- WHAT TO DO -
Word for word, copy out the records given below.

Stored items:
┄┄┄┄┄┄┄┄┄┄┄┄┄┄┄┄┄┄┄┄

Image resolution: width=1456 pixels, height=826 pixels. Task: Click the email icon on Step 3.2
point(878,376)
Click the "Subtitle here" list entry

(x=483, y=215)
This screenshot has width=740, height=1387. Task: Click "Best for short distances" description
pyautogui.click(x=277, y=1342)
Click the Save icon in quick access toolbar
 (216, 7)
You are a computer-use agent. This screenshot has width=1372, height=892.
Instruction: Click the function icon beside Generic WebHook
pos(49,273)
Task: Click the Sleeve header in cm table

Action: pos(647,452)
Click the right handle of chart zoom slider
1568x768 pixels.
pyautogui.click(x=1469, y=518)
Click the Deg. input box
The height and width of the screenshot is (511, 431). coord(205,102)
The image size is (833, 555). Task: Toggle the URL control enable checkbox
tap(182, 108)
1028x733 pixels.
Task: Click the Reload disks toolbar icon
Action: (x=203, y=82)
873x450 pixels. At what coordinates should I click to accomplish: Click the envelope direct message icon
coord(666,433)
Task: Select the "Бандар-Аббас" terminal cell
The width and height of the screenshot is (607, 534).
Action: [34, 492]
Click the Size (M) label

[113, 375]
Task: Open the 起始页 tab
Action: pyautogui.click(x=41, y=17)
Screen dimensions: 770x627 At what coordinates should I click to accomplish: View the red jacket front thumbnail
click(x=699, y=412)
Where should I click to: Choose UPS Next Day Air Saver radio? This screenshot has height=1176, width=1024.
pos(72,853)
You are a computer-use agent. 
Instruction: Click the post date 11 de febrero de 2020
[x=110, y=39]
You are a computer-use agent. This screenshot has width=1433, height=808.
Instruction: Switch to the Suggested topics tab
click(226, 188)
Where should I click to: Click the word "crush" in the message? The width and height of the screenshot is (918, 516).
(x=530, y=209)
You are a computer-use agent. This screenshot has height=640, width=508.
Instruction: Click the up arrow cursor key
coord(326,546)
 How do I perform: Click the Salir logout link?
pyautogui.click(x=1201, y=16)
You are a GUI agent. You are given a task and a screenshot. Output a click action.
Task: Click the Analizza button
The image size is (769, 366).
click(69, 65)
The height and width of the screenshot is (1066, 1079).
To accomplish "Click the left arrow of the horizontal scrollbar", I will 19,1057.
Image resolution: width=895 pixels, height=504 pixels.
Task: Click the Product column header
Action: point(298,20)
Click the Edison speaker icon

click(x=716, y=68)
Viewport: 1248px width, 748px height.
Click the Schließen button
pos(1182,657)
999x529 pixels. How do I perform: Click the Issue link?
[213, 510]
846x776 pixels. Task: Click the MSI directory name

┄┄┄┄┄┄┄┄┄┄┄┄┄┄┄┄┄┄┄┄

- ANSWER SECTION -
Image resolution: width=1456 pixels, height=826 pixels. Task: Click the email icon on Step 3.2
point(878,376)
Click the "Subtitle here" list entry

(x=483, y=215)
This screenshot has width=740, height=1387. Task: Click "Best for short distances" description
pyautogui.click(x=277, y=1342)
Click the Save icon in quick access toolbar
 (216, 7)
You are a computer-use agent. This screenshot has width=1372, height=892.
Instruction: Click the function icon beside Generic WebHook
pos(49,273)
Task: Click the Sleeve header in cm table

Action: pos(647,452)
Click the right handle of chart zoom slider
1568x768 pixels.
pyautogui.click(x=1469, y=518)
Click the Deg. input box
The height and width of the screenshot is (511, 431). coord(205,102)
The image size is (833, 555). Task: Toggle the URL control enable checkbox
tap(182, 108)
1028x733 pixels.
Task: Click the Reload disks toolbar icon
Action: (x=203, y=82)
873x450 pixels. At what coordinates should I click to accomplish: Click the envelope direct message icon
coord(666,433)
Task: Select the "Бандар-Аббас" terminal cell
The width and height of the screenshot is (607, 534).
Action: [34, 492]
Click the Size (M) label

[113, 375]
Task: Open the 起始页 tab
Action: pyautogui.click(x=41, y=17)
Screen dimensions: 770x627 At what coordinates should I click to accomplish: View the red jacket front thumbnail
click(x=699, y=412)
Where should I click to: Choose UPS Next Day Air Saver radio? This screenshot has height=1176, width=1024.
pos(72,853)
You are a computer-use agent. 
Instruction: Click the post date 11 de febrero de 2020
[x=110, y=39]
You are a computer-use agent. This screenshot has width=1433, height=808.
Instruction: Switch to the Suggested topics tab
click(226, 188)
Where should I click to: Click the word "crush" in the message? The width and height of the screenshot is (918, 516).
(x=530, y=209)
You are a computer-use agent. This screenshot has height=640, width=508.
Instruction: Click the up arrow cursor key
coord(326,546)
 How do I perform: Click the Salir logout link?
pyautogui.click(x=1201, y=16)
You are a GUI agent. You are given a task and a screenshot. Output a click action.
Task: Click the Analizza button
The image size is (769, 366).
click(69, 65)
The height and width of the screenshot is (1066, 1079).
To accomplish "Click the left arrow of the horizontal scrollbar", I will 19,1057.
Image resolution: width=895 pixels, height=504 pixels.
Task: Click the Product column header
Action: point(298,20)
Click the Edison speaker icon

click(x=716, y=68)
Viewport: 1248px width, 748px height.
Click the Schließen button
pos(1182,657)
999x529 pixels. How do I perform: Click the Issue link?
[213, 510]
846x776 pixels. Task: Click the MSI directory name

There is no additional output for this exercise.